As you read this, hundreds of MPs and thousands of public servants are busily typing away with their thumbs on or near Parliament Hill. And yet, there are places an hour's drive from Ottawa with no cellphone reception and nothing better than dial-up connection to the Internet. I can think of no other national capital, with the exception (perhaps) of Mongolia's, where a similar situation exists.

The Canadian Radio-television and Telecommunications Commission is currently holding hearings to determine whether rural and remote communities are entitled to the same level of connectivity as urban centres. All Canadians have an interest in this issue, not just the six million who live in rural areas and small towns. Setting a goal of broadband for everyone is in our national interest, just as the railway, the post office, the RCMP and the Trans-Canada highway were in years past.

Urban Canadians take for granted the economic and social advantages offered by high-speed broadband and wireless networks. There's an assumption in today's economy that you're connected to a broadband or high-speed wireless network. Online shopping, online banking, using your cellphone when your car breaks down in the middle of the night, entering the Hockey Night in Canada MashUp contest: all inconvenient or out of reach for millions of Canadians.
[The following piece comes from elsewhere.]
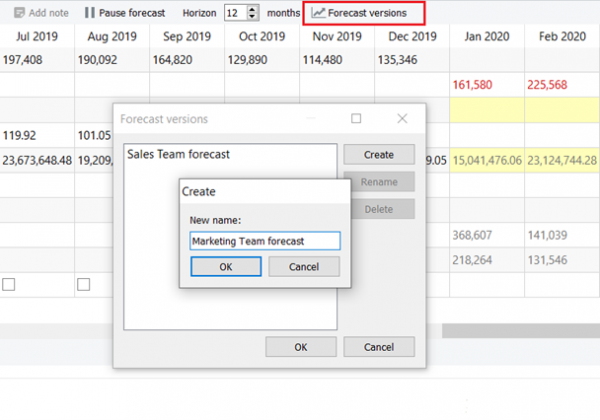Select Sales Team forecast in list
Screen dimensions: 600x420
(x=178, y=155)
Businesses rely on image-laden websites to serve their customers, as do provincial and federal governments. You know the ads with the slick guy who buys hockey tickets with his smartphone and the ordinary guy who can't make an important phone call to his boss? Your MP is the slick guy with the rinkside seats in the digital economy, rural Canadians the ordinary ones who can't get into the game.
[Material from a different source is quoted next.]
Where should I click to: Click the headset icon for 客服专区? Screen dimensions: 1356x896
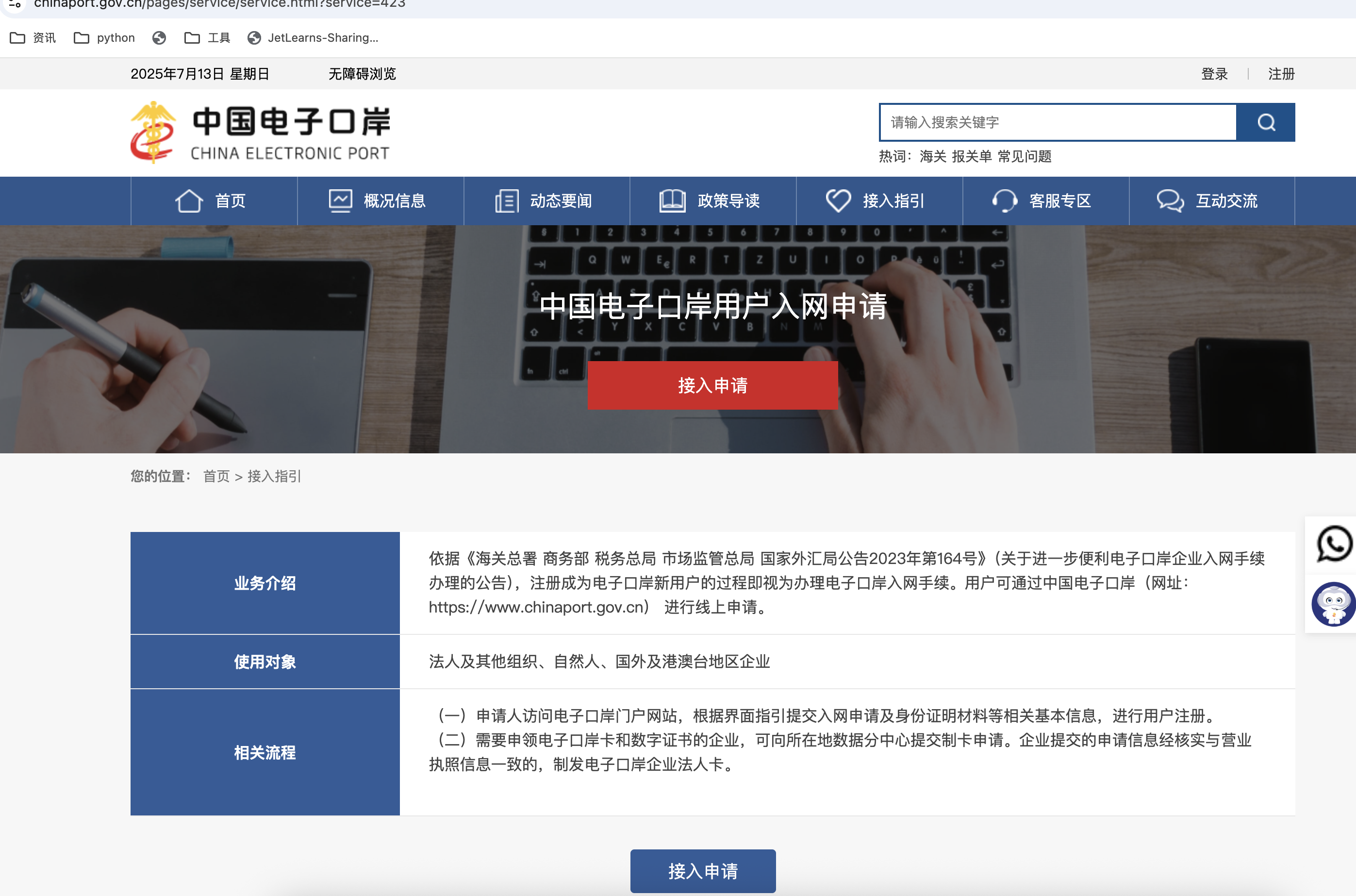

Everyone wins when rural Canadians gain access to high-speed connections. Rural businesses have access to a much broader range of potential suppliers and customers, increasing their contribution to the nation's economy and employment. Specialized medical services from rheumatology to psychiatric counselling to early stroke intervention can be delivered via the Internet to rural areas, reducing the need to bring patients to the city at great public expense. Rural young people acquire the latest electronic gadgetry and the skills to use it, reducing the urge to leave for the city and enhancing the employment skills of those who do. These are just a few of the benefits that accrue to us all.
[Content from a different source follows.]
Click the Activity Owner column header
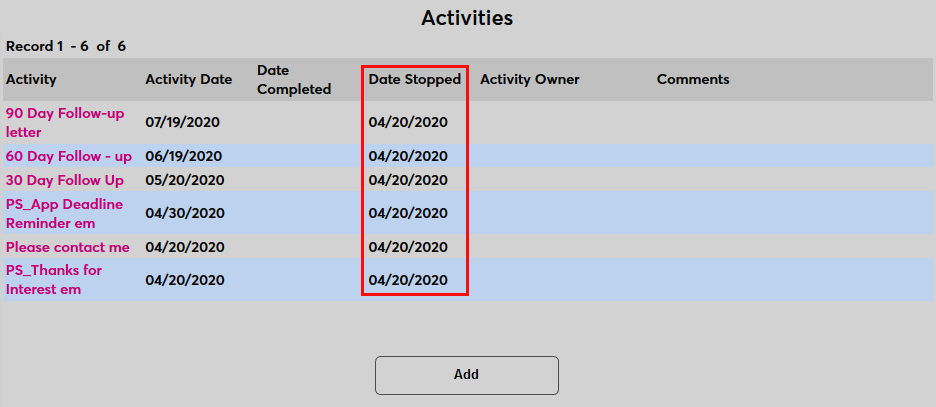This screenshot has width=936, height=407. click(x=530, y=79)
Most important are the lost opportunities in human capital and innovation. We have entered an age when innovation no longer refers only to engineers with pocket protectors working in research parks. Give millions more Canadians high-speed connectivity and you create millions more potential innovators overnight. A teenager in Beaver Flat, Sask., or Slate Falls, Ont., may only use high-speed Internet and a smartphone to chat with her friends and share pictures from last Friday's party, like most city kids do. Then again, she might develop the next killer app, creating wealth and jobs for Canadians we can't yet imagine. Give tens of thousands of rural Canadian kids like her those tools, and one or more of them will become that next great innovator.

There are many options for bringing broadband to all Canadians. Plenty of other countries are doing it for their rural citizens, and we can, too. We can order the telecoms to do it, and they will (grumbling loudly, of course, and trying to pass as much of the cost on to their customers as they can). We can provide public subsidies to companies that bring broadband to the countryside, just as we provide public subsidies to companies that bring oil and electricity to the city. We can form public-private partnerships, perhaps taking the Alberta SuperNet as a national model. Whatever we do, we must take that first critical step and make this a Canadian priority.

It shouldn't have to fall to the CRTC to make this decision. It's in the national interest. Our MPs need to step up and make this call. Perhaps we need to shut down BlackBerry service to Parliament Hill for a day to get their attention.

Robert McLeman, an associate geographer at the University of Ottawa, is completing a Social Sciences and Humanities Research Council-funded report on rural connectivity as part of national consultations on Canada's digital economy.